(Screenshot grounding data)
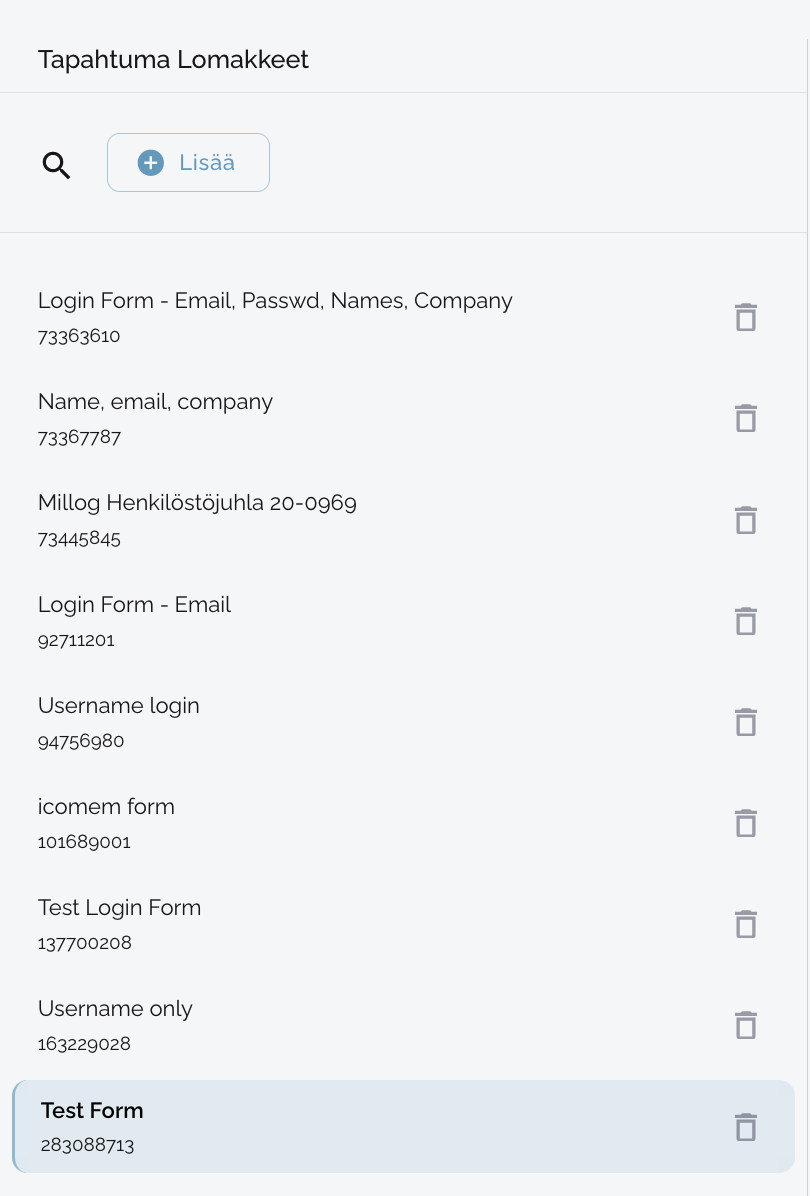Select the Name, email, company form
The image size is (810, 1196).
[155, 402]
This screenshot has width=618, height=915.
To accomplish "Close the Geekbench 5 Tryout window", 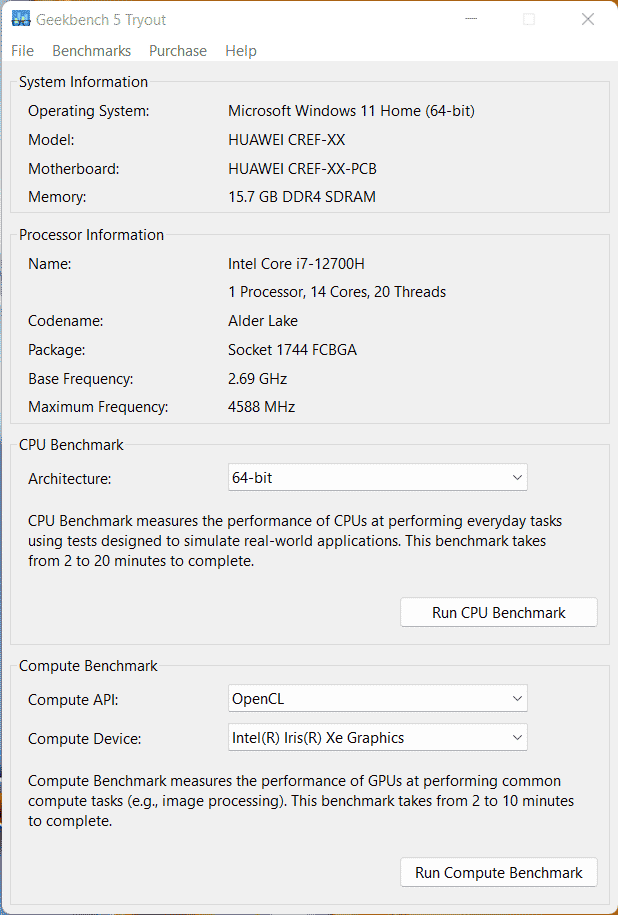I will 587,20.
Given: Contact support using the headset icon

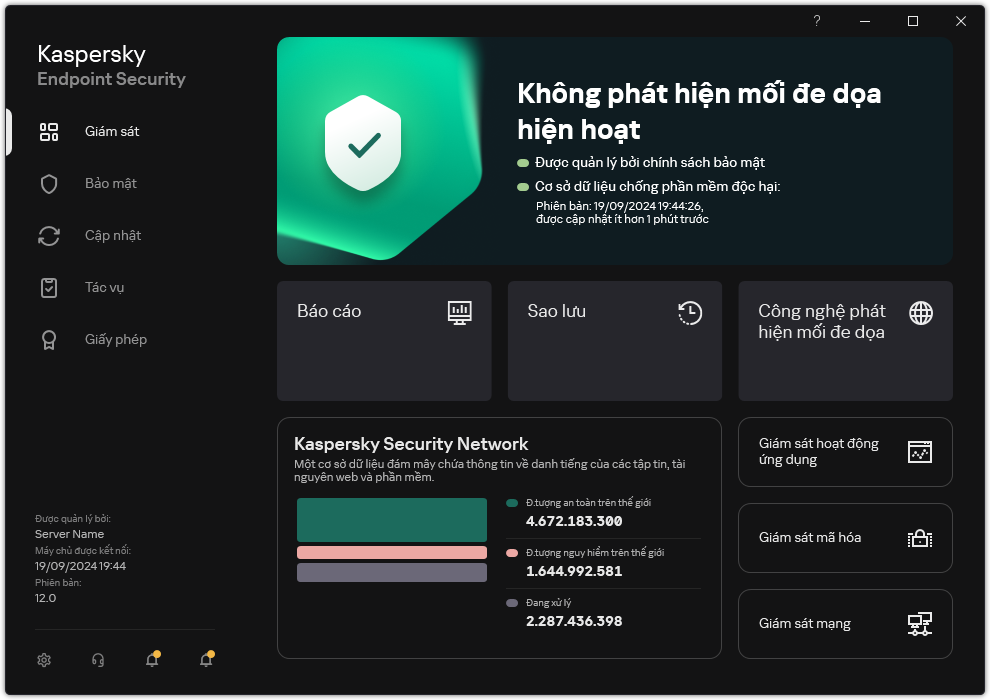Looking at the screenshot, I should [x=97, y=660].
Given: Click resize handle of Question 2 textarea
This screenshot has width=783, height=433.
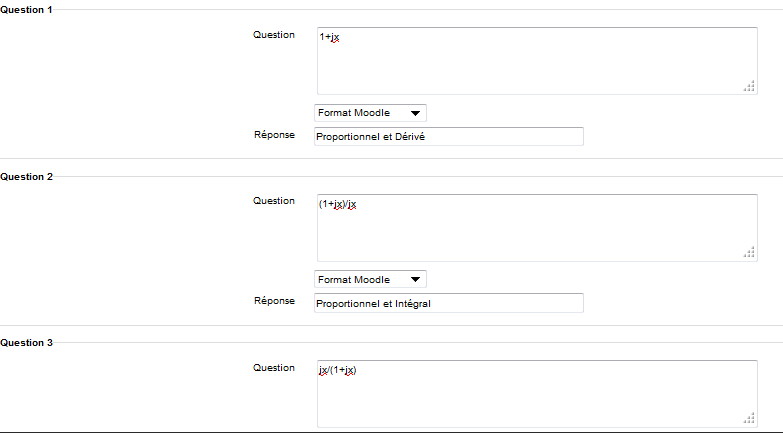Looking at the screenshot, I should [749, 253].
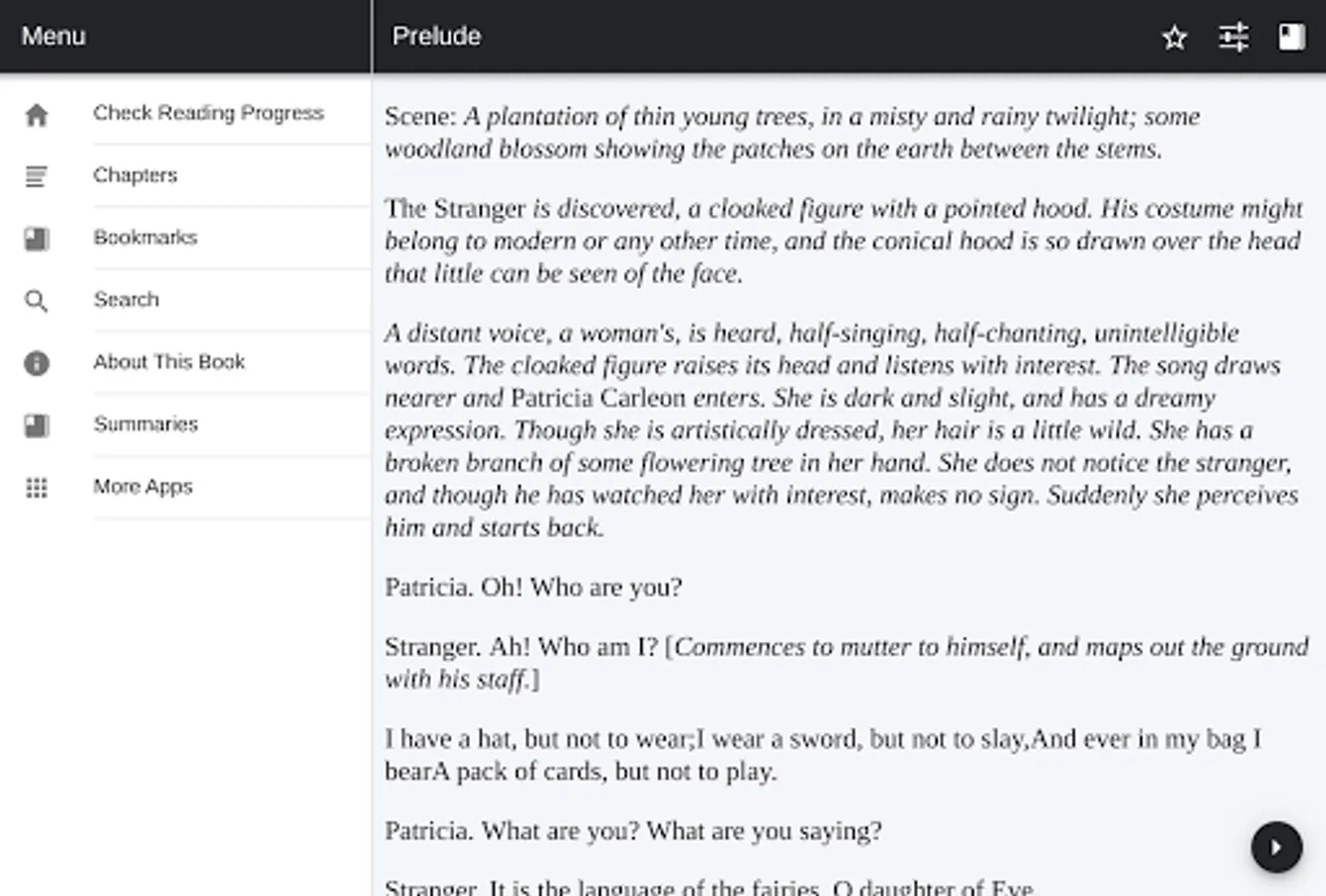Click the info icon for About
The image size is (1326, 896).
pos(37,363)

Task requirements:
Where the line containing "Given: Click resize" appears, begin copying there and continue exactly through the final line of the records; both end lines belong in the copy, pictures do not.

Output:
Given: Click resize handle of Question 2 textarea
This screenshot has width=783, height=433.
Looking at the screenshot, I should [749, 253].
Click the info icon for About
The image size is (1326, 896).
pos(37,363)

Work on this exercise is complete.